Jefferson did of course own slaves — hundreds throughout his lifetime. But his feelings on slavery were also much more complex than the exhibit suggests -- in other writings he called it "an abominable crime" and "moral depravity." He drafted Virginia's 1778 law banning the importation of enslaved Africans and separately proposed slavery be outlawed in the new Northwest territories.
But "Race: Are We So Different?" does not cover any of that. None of the exhibit's written displays examines these nuances; the only other details offered are on a looped video with a historian who says Jefferson knew it was "a massive contradiction" to both own slaves while professing the "lofty ideals" of America -- a brief distinction that is easy to miss.

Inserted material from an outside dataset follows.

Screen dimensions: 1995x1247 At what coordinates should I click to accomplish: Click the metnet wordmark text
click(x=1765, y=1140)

When contacted by The Blaze, Kelly Carnes of the Natural History Museum's press office said she could not speak to the exhibit's content because it was not created by the Smithsonian. Damon Dozier of the American Anthropological Association did not respond to requests for comment.

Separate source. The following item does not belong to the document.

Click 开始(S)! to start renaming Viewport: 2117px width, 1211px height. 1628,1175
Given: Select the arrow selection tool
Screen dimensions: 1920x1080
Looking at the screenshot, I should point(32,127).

At the end of the day, a casual Smithsonian visitor is likely to come away from one of the nation's preeminent museums thinking that one of the Founding Fathers was truly nothing more than a racist slave owner -- and remember, since it's a government-funded museum, you as a taxpayer are paying for it.
Other features of note:
- A display titled "Racism's effects on health" says "numerous studies have linked the stress of racism on African Americans to high blood pressure, adding evidence to the claims that racism contributes to the high rates of hypertension among them." It adds that racism may also affect health through "limited access to nutritious food and safe environments for exercise; increased exposure to environmental toxins; reduced quality of health care."
- A display about the history of affirmative action in the U.S. declares, "The legacy of white privilege still runs far ahead of efforts to compensate for it." It features a note about two 2003 Supreme Court affirmative action rulings, which it says upheld "the limited use of race as a factor in reviewing student [university] applications." While Grutter v. Bollinger did uphold the use of race for admissions, the ruling in the second case, Gratz v. Bollinger, actually held that the use of simply assigning "points" to someone based on their race was unconstitutional. Beside the display's text is a photograph of the 2003 court, including Clarence Thomas, the sole African American justice. Thomas has long maintained his views opposing affirmative action, something nowhere to be found on the display.
You can take a virtual tour of the exhibit here. "Race: Are We So Different?" will be on display at the Smithsonian through Jan. 2.